La presidenta Claudia Sheinbaum respaldó la designación de Graciela Domínguez Nava como gobernadora interina de Sinaloa y aseguró que la legisladora cuenta con la capacidad para asumir la conducción del estado durante el periodo que corresponda, aunque subrayó que su nombramiento fue una decisión exclusiva del Congreso local.
Al ser cuestionada sobre la llegada de Domínguez Nava al gobierno sinaloense, Sheinbaum aclaró que la Presidencia de la República no intervino en la decisión y destacó que corresponde al Congreso de Sinaloa determinar quién ocupa la gubernatura interina tras la licencia solicitada por Rubén Rocha Moya.
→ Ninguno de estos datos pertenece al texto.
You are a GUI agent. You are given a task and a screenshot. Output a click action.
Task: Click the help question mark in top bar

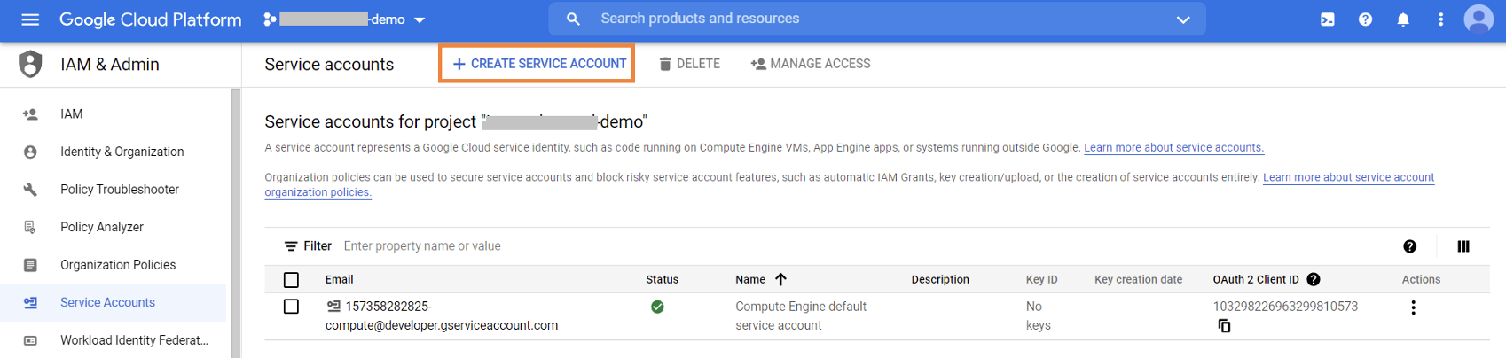click(x=1365, y=19)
“Es una decisión del Congreso, no es una decisión de la presidenta, es una decisión del Congreso local”, enfatizó.
La mandataria federal señaló que, de acuerdo con lo que conoce de Domínguez Nava, se trata de una mujer con capacidad para desempeñar el cargo y con una trayectoria vinculada con la defensa de la justicia social y el bienestar de la población.
Aunque reconoció que no mantiene una relación cercana con la nueva gobernadora interina, Sheinbaum destacó que Domínguez Nava ha ocupado distintos cargos públicos, entre ellos la Secretaría de Educación Pública y Cultura de Sinaloa, además de responsabilidades legislativas.
La presidenta sostuvo que el principal reto será que la administración interina atienda los pendientes del estado y mantenga una coordinación estrecha con el Gobierno de México, particularmente en materia de seguridad.
“Y tiene que trabajar en coordinación con nosotros para el tema de la seguridad”, señaló.
Sheinbaum también marcó como una de las responsabilidades centrales de la nueva administración conducir con imparcialidad y rectitud el periodo previo a los procesos electorales, al considerar que los gobiernos estatales desempeñan un papel fundamental en la gobernabilidad durante las contiendas.
“Conducir de aquí el periodo que le toca con rectitud, honestidad y por el bienestar del pueblo de Sinaloa”, planteó.
La designación de Domínguez Nava ocurre en un contexto político marcado por cuestionamientos a la administración de Rocha Moya y por voces que habían demandado que la persona encargada de concluir el periodo gubernamental no estuviera vinculada políticamente con el mandatario con licencia.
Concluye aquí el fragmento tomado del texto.